Sunday, December 20, 2015

Helpful Auto Technology Vs. Fluff

OK, just so there is no misunderstanding here let me make a point up front. My automotive experience started in the days of crank-down windows and manually adjusted mirrors. Cars I routinely drove might have had A/C (likely didn’t work), and if domestic, power steering and power brakes. Really not much else. My trucks? Scratch the A/C off the list; it would have had three pedals, a wheel, a turn signal stalk, a shift lever and two knobs (lights and wipers). If it was real upscale, it might have had an AM radio and floor mats too!

No, I’m not an antique of a human being. My transportation pursuits didn’t start in the primordial ooze of the auto industry. But it did start with whatever equipment I could afford at that time, so as a young driver I was pretty much relegated to 8-12 year old vehicles; vehicles that predated the more recent bells and whistles of that time.

By then power windows, power mirrors, power seats and AM/FM cassettes were often ordered on most American cars. But cash-strapped as I was I didn’t have access to these indulgences. Quite frankly I didn’t really desire them. I had no perception of a need they could satisfy, so the options didn’t mean anything to me.

Memory lane? Sort of, but with a point. As has usually been the case in my career my current issued work vehicle is newer than the wheels I drive personally. This time around the org managed to produce a lower mile Chevy that worked just fine, a little sedan that had been turned in by another department. Air, tilt, cruise AM/FM/CD; things that are now common on the most basic of cars.

Winter is finally sagging into the lower Midwest, and with its coming, frost on the windshield and frozen puddles in the street are commonplace. Just the other day I happened to be in-route to another location before the sun had peeked over the hill to do any of its fine work stirring up molecules and building heat. At some point in that drive I went across an ice-patch, and in this case it was on a mild hill, so the tires slipped a little. No surprises - saw it coming.

The car apparently didn’t assume that I could distinguish what had happened though. An amber warning light lit up on the dash, flashed and soon after a message scrolls across the instrument cluster proclaiming “slick pavement”. Hmmmm. Really? I had assumed the slight engine-flair and tug on the steering wheel was due to a mechanical failure or maybe a low tire… It couldn’t possibly have anything to do with it being 25 degrees out and the fact I was crossing a shiny spot on the pavement at that time.
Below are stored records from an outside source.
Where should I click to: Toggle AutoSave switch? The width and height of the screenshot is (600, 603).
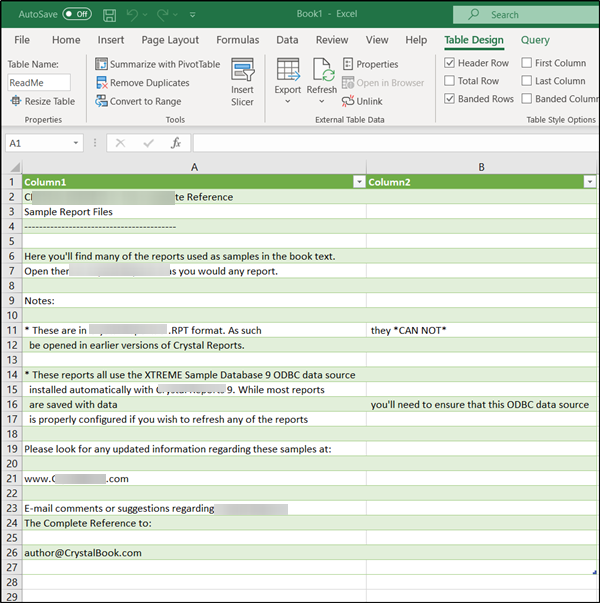[76, 15]
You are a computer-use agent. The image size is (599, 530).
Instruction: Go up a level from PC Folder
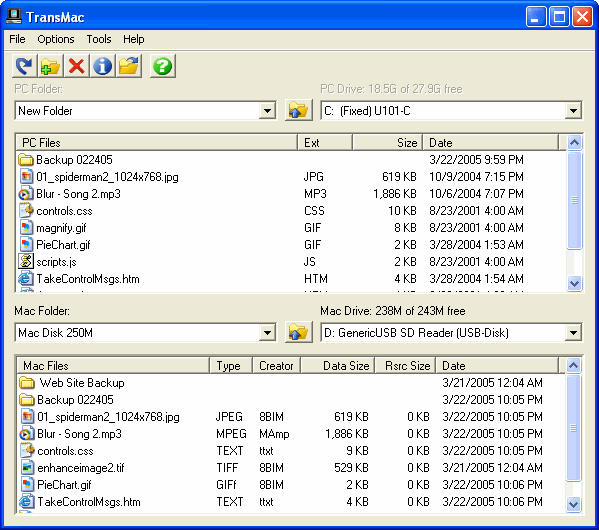[299, 110]
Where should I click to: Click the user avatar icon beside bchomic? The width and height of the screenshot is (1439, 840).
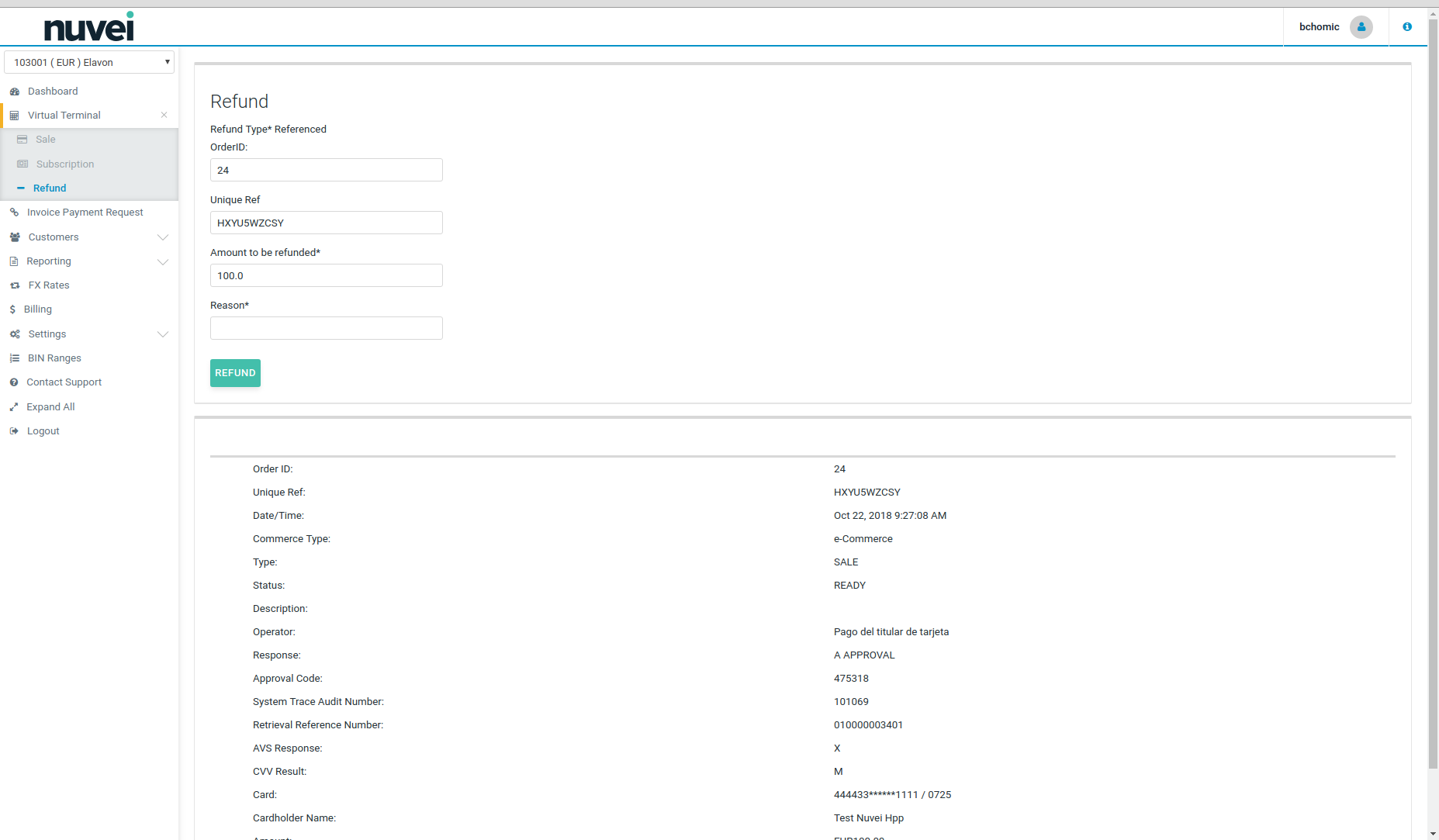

Maybe I shouldn’t chide whoever engineered this thing. Maybe there are really people out there who don’t understand what freezing temperatures, shiny pavement, a flaring engine and a tug at the wheel means. But If these people are driving around here this winter, they need to do us all a favor; either move to Arizona or go home immediately and put their cars in the garage. They can bring them back out in April when they will endanger us all less.

After I parked the work car that evening I jumped into my low mile 18 year old beater VW Golf and threaded my way home. It’s ugly, but the price was right, it runs well and doesn’t have any rust. I only drive 7or so miles to work, so it meets my needs. Did I mention it has manual crank-down windows and manual mirrors. Oh, and it does have a power sunroof. I appreciated that feature this last summer because the A/C doesn’t work.